[Records]
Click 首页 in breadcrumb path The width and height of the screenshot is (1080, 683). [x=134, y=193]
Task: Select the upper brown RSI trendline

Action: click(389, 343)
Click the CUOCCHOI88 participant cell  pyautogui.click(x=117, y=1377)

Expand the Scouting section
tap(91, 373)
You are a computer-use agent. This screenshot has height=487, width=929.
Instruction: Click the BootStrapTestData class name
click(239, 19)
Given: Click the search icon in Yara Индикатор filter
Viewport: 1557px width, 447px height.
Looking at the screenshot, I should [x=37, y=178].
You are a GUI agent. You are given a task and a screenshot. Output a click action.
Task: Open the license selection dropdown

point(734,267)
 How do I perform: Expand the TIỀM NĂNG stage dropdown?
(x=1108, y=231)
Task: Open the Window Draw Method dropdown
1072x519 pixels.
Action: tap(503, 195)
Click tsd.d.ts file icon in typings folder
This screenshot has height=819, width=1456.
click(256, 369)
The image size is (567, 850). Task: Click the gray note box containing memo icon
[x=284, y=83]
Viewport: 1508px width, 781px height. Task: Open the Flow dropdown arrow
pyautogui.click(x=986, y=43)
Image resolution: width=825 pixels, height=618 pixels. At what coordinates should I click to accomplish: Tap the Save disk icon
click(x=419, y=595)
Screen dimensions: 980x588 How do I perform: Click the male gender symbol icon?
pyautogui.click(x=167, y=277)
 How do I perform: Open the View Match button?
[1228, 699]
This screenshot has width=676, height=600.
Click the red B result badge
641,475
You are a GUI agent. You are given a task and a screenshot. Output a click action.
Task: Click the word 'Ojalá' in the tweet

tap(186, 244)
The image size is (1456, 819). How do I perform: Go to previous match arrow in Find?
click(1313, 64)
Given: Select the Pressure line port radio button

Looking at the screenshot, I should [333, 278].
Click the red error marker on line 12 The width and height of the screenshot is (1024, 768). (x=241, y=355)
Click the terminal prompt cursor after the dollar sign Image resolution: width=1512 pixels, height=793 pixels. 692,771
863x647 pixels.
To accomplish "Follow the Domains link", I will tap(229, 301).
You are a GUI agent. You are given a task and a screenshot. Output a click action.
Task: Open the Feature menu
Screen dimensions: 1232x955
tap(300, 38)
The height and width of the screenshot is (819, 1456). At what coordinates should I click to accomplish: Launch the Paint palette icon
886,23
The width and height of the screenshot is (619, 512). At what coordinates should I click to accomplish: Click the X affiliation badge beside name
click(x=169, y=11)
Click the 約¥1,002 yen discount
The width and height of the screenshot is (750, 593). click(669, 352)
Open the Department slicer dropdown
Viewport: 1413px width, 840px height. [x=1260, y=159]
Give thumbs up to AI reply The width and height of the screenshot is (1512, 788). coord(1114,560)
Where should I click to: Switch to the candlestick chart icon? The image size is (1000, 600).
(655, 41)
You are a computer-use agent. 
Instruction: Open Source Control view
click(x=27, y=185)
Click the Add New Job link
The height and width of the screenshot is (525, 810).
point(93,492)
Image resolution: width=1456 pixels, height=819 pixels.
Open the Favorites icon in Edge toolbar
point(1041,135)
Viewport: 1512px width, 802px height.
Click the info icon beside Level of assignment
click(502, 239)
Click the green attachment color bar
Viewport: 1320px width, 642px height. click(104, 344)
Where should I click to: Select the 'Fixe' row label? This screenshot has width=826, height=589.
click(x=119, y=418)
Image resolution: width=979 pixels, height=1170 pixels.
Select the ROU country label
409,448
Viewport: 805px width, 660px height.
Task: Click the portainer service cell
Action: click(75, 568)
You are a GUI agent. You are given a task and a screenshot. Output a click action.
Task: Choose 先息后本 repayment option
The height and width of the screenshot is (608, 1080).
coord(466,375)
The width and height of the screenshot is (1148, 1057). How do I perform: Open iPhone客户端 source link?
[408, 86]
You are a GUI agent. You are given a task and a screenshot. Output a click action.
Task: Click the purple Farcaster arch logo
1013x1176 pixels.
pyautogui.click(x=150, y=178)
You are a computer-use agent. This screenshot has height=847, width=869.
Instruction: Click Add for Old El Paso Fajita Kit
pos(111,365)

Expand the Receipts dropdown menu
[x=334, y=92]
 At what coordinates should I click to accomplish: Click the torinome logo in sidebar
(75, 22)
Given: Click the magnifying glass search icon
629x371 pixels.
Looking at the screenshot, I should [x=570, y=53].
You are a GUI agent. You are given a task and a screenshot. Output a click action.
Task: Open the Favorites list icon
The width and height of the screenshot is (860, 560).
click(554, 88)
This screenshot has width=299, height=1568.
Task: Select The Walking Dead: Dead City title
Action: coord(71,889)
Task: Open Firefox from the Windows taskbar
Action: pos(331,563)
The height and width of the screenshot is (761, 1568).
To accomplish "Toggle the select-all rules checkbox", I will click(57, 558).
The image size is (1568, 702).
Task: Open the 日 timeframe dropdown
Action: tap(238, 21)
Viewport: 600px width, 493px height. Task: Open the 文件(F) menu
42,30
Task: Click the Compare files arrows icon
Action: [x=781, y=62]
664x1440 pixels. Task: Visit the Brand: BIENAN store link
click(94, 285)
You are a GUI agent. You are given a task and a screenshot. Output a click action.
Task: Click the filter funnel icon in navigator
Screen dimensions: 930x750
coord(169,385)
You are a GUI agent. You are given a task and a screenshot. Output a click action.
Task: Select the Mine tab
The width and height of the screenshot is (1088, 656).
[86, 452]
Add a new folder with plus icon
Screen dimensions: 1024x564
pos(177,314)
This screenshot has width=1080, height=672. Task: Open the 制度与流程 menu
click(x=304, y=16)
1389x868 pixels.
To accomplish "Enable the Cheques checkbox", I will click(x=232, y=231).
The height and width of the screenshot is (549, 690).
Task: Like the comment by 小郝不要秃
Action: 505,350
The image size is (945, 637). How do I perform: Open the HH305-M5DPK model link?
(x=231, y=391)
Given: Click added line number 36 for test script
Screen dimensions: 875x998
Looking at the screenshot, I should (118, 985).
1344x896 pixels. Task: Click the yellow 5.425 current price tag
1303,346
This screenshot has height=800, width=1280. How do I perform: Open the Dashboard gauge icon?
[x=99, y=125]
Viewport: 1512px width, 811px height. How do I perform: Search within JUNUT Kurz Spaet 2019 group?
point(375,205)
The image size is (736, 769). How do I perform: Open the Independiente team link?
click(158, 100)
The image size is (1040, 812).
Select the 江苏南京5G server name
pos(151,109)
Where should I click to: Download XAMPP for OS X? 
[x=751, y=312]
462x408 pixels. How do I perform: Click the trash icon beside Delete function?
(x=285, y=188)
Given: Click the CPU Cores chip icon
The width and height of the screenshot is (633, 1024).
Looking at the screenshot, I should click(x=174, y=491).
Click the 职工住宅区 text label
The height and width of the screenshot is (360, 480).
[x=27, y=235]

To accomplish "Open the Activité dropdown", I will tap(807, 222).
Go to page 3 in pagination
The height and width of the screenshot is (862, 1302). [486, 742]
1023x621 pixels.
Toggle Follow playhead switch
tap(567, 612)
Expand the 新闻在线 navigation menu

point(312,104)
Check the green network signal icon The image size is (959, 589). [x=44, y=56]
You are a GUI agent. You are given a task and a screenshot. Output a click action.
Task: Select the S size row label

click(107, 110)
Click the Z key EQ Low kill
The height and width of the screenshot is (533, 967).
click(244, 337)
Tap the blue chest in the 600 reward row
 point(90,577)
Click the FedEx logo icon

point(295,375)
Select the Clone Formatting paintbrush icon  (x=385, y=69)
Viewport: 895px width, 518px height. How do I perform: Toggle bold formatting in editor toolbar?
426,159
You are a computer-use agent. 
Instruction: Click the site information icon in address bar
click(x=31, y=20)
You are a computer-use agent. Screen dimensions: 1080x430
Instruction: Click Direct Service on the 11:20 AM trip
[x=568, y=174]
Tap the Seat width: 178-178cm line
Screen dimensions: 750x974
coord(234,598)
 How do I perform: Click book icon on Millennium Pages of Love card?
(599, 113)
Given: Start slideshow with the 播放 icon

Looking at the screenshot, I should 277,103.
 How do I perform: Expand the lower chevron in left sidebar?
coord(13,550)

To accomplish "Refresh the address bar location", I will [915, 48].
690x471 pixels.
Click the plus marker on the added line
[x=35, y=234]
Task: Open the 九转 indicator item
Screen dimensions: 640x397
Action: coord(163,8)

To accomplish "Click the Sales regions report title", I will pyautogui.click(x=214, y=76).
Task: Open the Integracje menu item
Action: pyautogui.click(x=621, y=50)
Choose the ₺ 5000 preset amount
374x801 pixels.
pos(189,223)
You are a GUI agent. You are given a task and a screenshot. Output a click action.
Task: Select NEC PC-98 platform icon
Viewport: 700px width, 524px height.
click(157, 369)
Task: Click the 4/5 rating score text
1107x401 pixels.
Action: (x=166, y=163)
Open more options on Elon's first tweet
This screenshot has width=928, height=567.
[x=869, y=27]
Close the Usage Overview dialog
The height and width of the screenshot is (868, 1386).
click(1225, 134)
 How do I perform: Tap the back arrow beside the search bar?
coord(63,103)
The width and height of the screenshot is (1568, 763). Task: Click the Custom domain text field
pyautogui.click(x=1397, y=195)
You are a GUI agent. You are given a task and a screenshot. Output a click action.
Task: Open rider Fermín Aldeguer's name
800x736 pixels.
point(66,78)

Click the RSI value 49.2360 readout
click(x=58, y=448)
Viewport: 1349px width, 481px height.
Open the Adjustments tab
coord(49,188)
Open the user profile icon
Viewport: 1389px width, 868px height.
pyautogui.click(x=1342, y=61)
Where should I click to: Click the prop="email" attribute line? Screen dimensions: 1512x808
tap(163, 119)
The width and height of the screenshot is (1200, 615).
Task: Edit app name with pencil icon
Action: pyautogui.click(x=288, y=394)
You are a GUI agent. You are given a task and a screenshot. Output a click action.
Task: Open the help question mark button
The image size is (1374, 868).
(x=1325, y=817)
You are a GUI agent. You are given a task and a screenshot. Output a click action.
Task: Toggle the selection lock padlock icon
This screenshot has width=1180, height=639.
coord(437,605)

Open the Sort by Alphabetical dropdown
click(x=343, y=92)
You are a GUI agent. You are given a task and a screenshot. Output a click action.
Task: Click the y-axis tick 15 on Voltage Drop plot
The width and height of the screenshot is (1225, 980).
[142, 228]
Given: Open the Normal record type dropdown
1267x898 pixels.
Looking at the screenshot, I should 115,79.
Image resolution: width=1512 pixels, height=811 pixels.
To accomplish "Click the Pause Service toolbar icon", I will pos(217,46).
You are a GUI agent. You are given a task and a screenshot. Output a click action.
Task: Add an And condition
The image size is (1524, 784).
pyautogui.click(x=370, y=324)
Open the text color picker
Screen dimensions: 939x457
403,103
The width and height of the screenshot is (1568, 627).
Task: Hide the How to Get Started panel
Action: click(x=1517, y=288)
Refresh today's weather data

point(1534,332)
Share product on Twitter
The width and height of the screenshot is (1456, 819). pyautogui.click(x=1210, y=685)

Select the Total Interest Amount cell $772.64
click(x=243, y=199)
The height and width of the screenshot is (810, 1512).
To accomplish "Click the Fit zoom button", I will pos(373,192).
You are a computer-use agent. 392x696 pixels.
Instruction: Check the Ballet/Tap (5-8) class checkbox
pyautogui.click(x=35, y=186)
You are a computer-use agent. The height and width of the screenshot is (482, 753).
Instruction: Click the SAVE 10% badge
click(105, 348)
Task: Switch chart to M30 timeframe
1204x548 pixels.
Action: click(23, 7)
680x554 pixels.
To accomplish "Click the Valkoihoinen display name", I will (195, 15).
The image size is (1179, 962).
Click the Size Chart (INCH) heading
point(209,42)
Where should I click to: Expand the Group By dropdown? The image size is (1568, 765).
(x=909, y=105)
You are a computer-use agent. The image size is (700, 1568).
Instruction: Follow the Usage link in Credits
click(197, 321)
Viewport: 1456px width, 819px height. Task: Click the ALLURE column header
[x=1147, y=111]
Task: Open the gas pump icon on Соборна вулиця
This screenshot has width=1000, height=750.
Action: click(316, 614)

• _Short problem_
Arrange everything from the line containing "Task: Click the 4/5 rating score text" down to the line containing "click(x=58, y=448)" into a Markdown table with the columns Row and Line, leaving out blank lines.

• _Response_
| Row | Line |
|---|---|
| 1 | Task: Click the 4/5 rating score text |
| 2 | 1107x401 pixels. |
| 3 | Action: (x=166, y=163) |
| 4 | Open more options on Elon's first tweet |
| 5 | This screenshot has width=928, height=567. |
| 6 | [x=869, y=27] |
| 7 | Close the Usage Overview dialog |
| 8 | The height and width of the screenshot is (868, 1386). |
| 9 | click(1225, 134) |
| 10 |  How do I perform: Tap the back arrow beside the search bar? |
| 11 | coord(63,103) |
| 12 | The width and height of the screenshot is (1568, 763). Task: Click the Custom domain text field |
| 13 | pyautogui.click(x=1397, y=195) |
| 14 | You are a GUI agent. You are given a task and a screenshot. Output a click action. |
| 15 | Task: Open rider Fermín Aldeguer's name |
| 16 | 800x736 pixels. |
| 17 | point(66,78) |
| 18 | Click the RSI value 49.2360 readout |
| 19 | click(x=58, y=448) |